Co-creating digital skills training with refugees, for refugees
Published December 2022
To create a digital skills curriculum optimized for refugees’ needs and capacities, UNHCR Indonesia took a refugee-led and community-based approach to designing and delivering training.
Despite the widespread use of digital tools among displaced communities, many refugees and asylum-seekers still face barriers because they lack basic digital skills and digital literacy.
To ensure that refugees can benefit from digital technology, UNHCR has been testing approaches and ideas to improve digital literacy among the people it works with and for.
In Indonesia, UNHCR used a co-creation approach with refugees to develop a basic curriculum. After initial consultations with refugees of different ages, genders, and nationalities, an initial workshop with Refugee-Led Organizations kick-started the outline of a new curriculum.
During the co-creation session, participants identified priority topics for the curriculum, such as how to create accounts, establish secure passwords, and make digital payments.
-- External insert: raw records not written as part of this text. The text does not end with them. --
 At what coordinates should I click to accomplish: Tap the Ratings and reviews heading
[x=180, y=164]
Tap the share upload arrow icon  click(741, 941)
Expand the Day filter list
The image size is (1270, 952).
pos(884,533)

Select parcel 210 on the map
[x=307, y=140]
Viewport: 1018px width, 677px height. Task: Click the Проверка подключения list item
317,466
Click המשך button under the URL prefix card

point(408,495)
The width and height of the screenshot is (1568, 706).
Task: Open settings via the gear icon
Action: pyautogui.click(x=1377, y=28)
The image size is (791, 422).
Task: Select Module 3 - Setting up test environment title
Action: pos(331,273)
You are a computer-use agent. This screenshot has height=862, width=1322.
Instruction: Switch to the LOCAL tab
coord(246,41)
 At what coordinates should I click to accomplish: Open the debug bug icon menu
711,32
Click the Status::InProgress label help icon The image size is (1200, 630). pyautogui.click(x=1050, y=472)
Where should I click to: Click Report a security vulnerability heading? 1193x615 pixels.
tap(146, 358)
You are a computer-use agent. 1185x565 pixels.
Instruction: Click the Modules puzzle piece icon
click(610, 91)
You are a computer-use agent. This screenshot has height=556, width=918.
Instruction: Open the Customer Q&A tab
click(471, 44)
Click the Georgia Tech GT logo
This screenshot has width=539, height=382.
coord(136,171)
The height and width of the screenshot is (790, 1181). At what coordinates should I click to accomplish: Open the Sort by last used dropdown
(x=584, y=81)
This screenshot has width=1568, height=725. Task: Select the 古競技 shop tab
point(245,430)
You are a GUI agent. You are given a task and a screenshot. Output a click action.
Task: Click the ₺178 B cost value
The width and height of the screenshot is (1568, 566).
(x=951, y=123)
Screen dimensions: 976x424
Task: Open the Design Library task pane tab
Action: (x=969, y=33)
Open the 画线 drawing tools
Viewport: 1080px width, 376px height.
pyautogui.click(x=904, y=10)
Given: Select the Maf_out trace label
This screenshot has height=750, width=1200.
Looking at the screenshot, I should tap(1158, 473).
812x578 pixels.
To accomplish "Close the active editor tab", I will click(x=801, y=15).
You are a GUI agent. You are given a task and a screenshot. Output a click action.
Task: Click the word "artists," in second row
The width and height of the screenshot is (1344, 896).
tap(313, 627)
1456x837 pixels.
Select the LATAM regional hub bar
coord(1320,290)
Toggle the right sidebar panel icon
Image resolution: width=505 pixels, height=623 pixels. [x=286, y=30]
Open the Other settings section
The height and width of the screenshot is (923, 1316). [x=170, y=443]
The session also emphasized the importance of linking the training to refugees’ daily lives: the skills taught should be connected to the everyday benefits for refugees, such as staying in touch with their home country and culture, and finding relevant local information.
Refugees also spoke about the importance of debunking misconceptions and ingrained ideas about digital technology, for instance the perception that the internet is not a place for women and children, or not a place for people in rural areas.
One key takeaway from the consultations was that most refugees (except younger people with existing digital skills) preferred a structured learning course over remote learning. Based on their recommendations and that of the partnering Refugee-Led Organizations, UNHCR shifted its approach in Indonesia to test the delivery of training through existing Refugee Learning Centres rather than individual refugees cascading training in their communities. With this approach, the organizations could take advantage of their networks, processes, and teaching models to further tailor the training to their specific community’s needs.
UNHCR will document the project to determine how effective the digital literacy curriculum is, how the delivery approach works, and how UNHCR can continue co-creating programmes with Refugee-Led Organizations.
These lessons will all feed into ongoing work and initiatives across the organization, including other pilots and work to enhance the digital inclusion of displaced and stateless people as part of UNHCR’s Digital Transformation Strategy.